[Source document]

The metabolic basis of vascular oxygen sensing: diversity, compartmentalization, and lessons from cancer

Evangelos D Michelakis 1, E Kenneth Weir 1
PMCID: PMC2544482  PMID: 18621852

vascular oxygen sensing has intrigued and puzzled physiologists for more than 50 years. Despite some controversies, significant progress has been made in identifying candidate sensor, mediator, and effector systems in different vascular beds (17). There is a general agreement that O2 sensors typically reside within the vascular smooth muscle cells (VSMCs) and respond to changes in O2 tension by inducing redox signals/mediators that, in turn, regulate critical cellular effector systems (13). Under hypoxia, vascular tone is also modulated by vasoactive substances released from the endothelium. However, the basis for the diversity of O2-sensing systems within the vascular system remains unknown. Specifically, it is not known why vessels in the lung [pulmonary arteries (PA)] and placenta, the “O2-supplier” organs, constrict in hypoxia, while vessels in the “O2-consuming” organs [systemic arteries (SA)] dilate, thus achieving optimal blood and O2 distribution in the body at any given level of O2 supply (13). When discovered, the basis for this critical difference will shed more light on the molecular basis for vascular O2 sensing.

Differences in the physiology of the PAs vs. SAs might provide some clues. First, the PAs have to respond to essentially one input signal, i.e., decreased Po2. The lungs are much less metabolically active than systemic organs like the heart, the brain, the kidneys, or muscle. In contrast, the SAs in such organs have to respond to metabolic signals that reflect ischemia, in addition to pure hypoxia. For example, ischemia may also result because of anemia, decreased blood flow, increased O2 demand, etc., conditions that generate additional metabolic signals like acidosis, lactate, or increased ADP/ATP. SAs must integrate many of these signals, which are usually sensed through membrane and cytoplasmic systems, whereas O2 is best sensed at the site of its primary destination, i.e., the mitochondrial electron transport chain (ETC). Second, being adjacent to alveoli, resistance PAs are normally exposed to much higher O2 levels (Po2 ∼80 Torr) compared with resistance SAs (∼Po2 <50 Torr), which are hypoxic, compared with the PAs.

[/Source document]

Decide whether each statement agrees with the excerpt on vascular oxygen sensing: (a) oxygen sensors typically reside in the endothelium; (b) pulmonary arteries constrict in hypoxia, whereas systemic arteries dilate; (c) the lungs are more metabolically active than the heart. For each, answer yes or no and quote the words of the excerpt that decide it.

[Information provided]

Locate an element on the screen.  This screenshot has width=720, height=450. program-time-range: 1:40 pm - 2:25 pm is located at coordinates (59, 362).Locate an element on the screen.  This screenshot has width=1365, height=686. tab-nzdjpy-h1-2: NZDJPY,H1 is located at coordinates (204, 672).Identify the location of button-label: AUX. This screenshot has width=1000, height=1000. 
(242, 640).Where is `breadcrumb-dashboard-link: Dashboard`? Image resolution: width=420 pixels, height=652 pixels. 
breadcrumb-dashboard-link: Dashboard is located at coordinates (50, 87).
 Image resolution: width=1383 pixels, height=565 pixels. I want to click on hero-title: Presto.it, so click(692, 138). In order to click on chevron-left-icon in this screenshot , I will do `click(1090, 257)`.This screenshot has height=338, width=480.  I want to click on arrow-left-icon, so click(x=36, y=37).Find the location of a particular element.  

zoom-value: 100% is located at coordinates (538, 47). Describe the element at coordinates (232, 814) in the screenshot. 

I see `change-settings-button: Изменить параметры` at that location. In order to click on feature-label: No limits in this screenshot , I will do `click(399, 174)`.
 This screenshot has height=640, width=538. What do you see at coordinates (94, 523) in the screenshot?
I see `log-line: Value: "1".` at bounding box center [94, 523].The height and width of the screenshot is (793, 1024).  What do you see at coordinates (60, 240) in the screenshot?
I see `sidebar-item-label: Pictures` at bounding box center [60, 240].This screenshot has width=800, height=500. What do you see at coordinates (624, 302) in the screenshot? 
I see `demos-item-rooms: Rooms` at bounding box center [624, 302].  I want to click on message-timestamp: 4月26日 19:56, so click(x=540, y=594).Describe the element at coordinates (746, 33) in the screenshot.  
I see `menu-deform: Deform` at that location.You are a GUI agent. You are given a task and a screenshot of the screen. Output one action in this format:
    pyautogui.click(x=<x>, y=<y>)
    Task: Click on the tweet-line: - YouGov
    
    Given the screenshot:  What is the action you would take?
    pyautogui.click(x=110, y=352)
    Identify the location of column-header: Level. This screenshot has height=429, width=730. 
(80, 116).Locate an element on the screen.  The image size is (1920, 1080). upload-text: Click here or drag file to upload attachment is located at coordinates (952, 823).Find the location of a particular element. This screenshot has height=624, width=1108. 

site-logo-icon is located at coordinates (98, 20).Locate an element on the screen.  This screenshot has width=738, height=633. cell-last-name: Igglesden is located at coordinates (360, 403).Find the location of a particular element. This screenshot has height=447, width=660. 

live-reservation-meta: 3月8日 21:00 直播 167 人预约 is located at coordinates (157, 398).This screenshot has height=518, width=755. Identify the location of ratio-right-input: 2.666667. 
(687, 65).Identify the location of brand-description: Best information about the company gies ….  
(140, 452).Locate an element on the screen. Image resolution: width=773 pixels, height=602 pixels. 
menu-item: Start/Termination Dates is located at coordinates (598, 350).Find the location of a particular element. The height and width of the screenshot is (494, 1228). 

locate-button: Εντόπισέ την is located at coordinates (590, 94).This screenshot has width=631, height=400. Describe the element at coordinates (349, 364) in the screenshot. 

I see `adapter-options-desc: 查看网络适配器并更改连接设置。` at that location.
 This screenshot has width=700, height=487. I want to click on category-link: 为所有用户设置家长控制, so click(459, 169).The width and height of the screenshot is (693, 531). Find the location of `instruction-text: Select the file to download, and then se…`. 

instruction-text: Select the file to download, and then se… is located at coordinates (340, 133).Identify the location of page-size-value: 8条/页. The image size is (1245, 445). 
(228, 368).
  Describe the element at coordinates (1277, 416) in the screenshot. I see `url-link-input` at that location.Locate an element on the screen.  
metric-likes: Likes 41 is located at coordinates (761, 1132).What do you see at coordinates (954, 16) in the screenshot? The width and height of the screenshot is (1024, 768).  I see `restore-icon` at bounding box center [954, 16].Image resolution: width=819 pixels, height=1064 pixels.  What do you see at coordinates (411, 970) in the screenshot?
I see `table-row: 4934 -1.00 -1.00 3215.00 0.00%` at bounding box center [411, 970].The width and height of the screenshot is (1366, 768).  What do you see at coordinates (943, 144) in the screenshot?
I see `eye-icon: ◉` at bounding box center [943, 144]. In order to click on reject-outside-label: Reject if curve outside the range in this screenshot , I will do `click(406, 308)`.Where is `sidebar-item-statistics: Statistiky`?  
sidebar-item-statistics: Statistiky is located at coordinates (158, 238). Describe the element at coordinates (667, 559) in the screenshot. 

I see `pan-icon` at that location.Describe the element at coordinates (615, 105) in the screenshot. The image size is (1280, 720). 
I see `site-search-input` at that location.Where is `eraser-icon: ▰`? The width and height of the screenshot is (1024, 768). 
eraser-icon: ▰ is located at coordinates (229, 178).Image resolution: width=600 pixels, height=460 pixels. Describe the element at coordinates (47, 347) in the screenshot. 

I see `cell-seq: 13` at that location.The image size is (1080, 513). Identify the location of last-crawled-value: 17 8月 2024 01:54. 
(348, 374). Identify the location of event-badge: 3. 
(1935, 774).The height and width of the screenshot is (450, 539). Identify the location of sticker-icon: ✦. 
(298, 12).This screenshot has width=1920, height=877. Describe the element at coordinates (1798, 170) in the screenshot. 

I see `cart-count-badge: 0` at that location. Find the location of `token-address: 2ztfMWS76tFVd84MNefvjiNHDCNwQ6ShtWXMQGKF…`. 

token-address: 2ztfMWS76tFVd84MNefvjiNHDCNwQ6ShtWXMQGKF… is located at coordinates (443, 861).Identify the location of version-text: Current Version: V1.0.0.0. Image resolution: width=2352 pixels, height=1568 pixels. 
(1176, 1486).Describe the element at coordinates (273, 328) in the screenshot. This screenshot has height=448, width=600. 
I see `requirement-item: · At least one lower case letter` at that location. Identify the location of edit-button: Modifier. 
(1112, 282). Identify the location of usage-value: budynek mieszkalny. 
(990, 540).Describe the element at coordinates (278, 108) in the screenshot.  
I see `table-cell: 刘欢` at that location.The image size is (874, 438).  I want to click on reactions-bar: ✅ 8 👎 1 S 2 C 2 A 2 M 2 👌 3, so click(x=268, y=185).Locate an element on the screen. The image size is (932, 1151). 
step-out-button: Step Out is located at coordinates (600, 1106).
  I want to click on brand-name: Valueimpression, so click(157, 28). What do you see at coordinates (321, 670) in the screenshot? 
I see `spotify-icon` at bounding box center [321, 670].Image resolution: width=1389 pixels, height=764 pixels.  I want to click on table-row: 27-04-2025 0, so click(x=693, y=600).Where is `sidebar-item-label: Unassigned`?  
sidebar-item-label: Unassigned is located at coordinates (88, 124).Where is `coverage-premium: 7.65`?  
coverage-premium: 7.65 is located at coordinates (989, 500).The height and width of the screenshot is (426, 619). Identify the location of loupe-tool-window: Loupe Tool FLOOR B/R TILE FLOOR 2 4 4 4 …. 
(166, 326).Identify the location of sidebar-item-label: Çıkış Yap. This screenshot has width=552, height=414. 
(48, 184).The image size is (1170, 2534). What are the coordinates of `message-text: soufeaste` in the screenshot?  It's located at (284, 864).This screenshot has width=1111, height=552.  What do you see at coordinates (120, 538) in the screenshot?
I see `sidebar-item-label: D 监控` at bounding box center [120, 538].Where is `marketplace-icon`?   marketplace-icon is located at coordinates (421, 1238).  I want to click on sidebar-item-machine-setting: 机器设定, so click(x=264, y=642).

[/Information provided]

**Completed exercise:**
(a) No: "O2 sensors typically reside within the vascular smooth muscle cells (VSMCs)"
(b) Yes: "vessels in the lung [pulmonary arteries (PA)] and placenta, the “O2-supplier” organs, constrict in hypoxia, while vessels in the “O2-consuming” organs [systemic arteries (SA)] dilate"
(c) No: "The lungs are much less metabolically active than systemic organs like the heart, the brain, the kidneys, or muscle."